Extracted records
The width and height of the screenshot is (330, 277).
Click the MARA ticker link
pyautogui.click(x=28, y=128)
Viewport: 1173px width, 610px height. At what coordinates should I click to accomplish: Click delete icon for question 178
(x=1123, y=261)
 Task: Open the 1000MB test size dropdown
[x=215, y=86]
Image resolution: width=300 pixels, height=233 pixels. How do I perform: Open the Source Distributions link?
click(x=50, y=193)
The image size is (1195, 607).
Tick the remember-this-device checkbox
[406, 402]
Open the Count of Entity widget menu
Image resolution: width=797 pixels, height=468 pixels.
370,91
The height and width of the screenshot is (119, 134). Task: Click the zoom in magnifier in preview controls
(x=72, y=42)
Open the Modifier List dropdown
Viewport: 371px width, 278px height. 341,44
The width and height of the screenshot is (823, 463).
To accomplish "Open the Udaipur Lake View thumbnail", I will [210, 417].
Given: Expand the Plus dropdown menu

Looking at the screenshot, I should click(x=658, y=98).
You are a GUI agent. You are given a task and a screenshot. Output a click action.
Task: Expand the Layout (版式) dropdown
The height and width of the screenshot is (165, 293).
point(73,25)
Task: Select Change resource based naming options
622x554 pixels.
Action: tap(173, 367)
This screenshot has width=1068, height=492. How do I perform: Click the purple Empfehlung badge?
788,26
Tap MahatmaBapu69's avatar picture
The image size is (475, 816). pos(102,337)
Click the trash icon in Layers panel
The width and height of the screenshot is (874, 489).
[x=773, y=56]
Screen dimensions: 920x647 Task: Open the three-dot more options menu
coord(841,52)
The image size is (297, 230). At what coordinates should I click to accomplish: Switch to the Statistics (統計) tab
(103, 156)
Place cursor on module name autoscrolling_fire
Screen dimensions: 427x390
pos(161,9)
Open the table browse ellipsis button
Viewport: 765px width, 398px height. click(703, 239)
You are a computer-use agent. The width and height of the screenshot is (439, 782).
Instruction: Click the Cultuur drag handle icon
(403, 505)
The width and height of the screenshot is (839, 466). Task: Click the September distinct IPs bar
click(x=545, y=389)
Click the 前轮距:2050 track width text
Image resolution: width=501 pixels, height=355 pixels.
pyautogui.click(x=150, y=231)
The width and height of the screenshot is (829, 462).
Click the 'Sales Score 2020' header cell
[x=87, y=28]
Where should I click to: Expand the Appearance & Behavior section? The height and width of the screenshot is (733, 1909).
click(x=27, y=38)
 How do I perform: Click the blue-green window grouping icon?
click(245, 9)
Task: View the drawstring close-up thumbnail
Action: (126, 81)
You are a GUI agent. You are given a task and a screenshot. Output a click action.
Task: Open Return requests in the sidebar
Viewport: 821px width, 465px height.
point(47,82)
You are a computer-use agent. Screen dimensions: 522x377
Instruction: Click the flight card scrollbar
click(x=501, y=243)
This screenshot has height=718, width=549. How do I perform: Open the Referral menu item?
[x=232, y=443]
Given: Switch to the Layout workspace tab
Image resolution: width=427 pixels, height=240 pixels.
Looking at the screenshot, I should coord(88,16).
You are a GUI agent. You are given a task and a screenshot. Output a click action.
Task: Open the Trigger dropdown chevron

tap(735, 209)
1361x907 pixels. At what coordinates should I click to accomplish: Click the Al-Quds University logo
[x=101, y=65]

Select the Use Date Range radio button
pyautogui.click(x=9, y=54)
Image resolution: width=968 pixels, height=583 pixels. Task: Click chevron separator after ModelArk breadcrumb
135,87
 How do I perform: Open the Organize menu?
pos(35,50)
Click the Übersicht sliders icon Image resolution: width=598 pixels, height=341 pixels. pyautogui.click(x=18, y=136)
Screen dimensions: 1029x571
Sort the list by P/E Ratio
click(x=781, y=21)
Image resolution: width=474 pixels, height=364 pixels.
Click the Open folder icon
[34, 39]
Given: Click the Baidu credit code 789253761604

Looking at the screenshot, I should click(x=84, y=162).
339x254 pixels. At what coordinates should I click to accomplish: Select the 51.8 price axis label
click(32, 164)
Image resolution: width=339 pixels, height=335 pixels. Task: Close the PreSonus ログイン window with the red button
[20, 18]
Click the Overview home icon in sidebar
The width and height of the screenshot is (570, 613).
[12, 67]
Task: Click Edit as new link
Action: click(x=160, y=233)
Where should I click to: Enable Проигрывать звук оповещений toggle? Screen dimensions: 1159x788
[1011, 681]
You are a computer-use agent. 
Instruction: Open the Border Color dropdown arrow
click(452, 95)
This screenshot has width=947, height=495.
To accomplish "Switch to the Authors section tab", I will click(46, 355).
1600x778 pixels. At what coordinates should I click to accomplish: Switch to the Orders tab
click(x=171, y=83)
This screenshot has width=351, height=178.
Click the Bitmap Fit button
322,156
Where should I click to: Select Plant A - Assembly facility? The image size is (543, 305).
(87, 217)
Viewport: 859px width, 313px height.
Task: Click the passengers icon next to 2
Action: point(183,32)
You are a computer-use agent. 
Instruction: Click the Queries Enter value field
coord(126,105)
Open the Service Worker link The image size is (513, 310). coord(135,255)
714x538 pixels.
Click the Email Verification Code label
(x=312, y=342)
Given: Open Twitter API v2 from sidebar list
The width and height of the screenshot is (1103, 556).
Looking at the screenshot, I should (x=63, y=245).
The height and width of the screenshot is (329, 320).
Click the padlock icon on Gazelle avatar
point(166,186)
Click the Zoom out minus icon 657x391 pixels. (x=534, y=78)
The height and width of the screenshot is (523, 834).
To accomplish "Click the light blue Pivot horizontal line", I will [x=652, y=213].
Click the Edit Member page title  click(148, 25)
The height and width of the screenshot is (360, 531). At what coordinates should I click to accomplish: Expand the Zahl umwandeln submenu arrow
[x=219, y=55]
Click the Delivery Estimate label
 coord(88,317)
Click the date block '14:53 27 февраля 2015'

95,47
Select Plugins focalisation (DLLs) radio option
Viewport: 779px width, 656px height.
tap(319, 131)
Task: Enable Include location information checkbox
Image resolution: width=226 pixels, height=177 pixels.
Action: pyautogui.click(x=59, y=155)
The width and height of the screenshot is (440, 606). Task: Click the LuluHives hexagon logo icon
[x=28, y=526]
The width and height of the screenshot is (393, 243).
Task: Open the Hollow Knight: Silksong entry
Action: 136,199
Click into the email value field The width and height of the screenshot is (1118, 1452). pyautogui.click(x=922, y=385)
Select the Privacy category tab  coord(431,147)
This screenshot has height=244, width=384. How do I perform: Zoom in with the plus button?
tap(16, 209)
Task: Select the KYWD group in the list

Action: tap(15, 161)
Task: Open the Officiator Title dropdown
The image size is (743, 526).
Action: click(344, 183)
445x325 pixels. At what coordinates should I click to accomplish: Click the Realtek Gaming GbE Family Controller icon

[WHAT IS BEING ASKED] In the data above, retype exactly and only the lines between the one holding "The width and height of the screenshot is (823, 463)." and the one holding "Task: Expand the Layout (版式) dropdown", inclusive.

[WORKED SOLUTION]
The width and height of the screenshot is (823, 463).
To accomplish "Open the Udaipur Lake View thumbnail", I will [210, 417].
Given: Expand the Plus dropdown menu

Looking at the screenshot, I should click(x=658, y=98).
You are a GUI agent. You are given a task and a screenshot. Output a click action.
Task: Expand the Layout (版式) dropdown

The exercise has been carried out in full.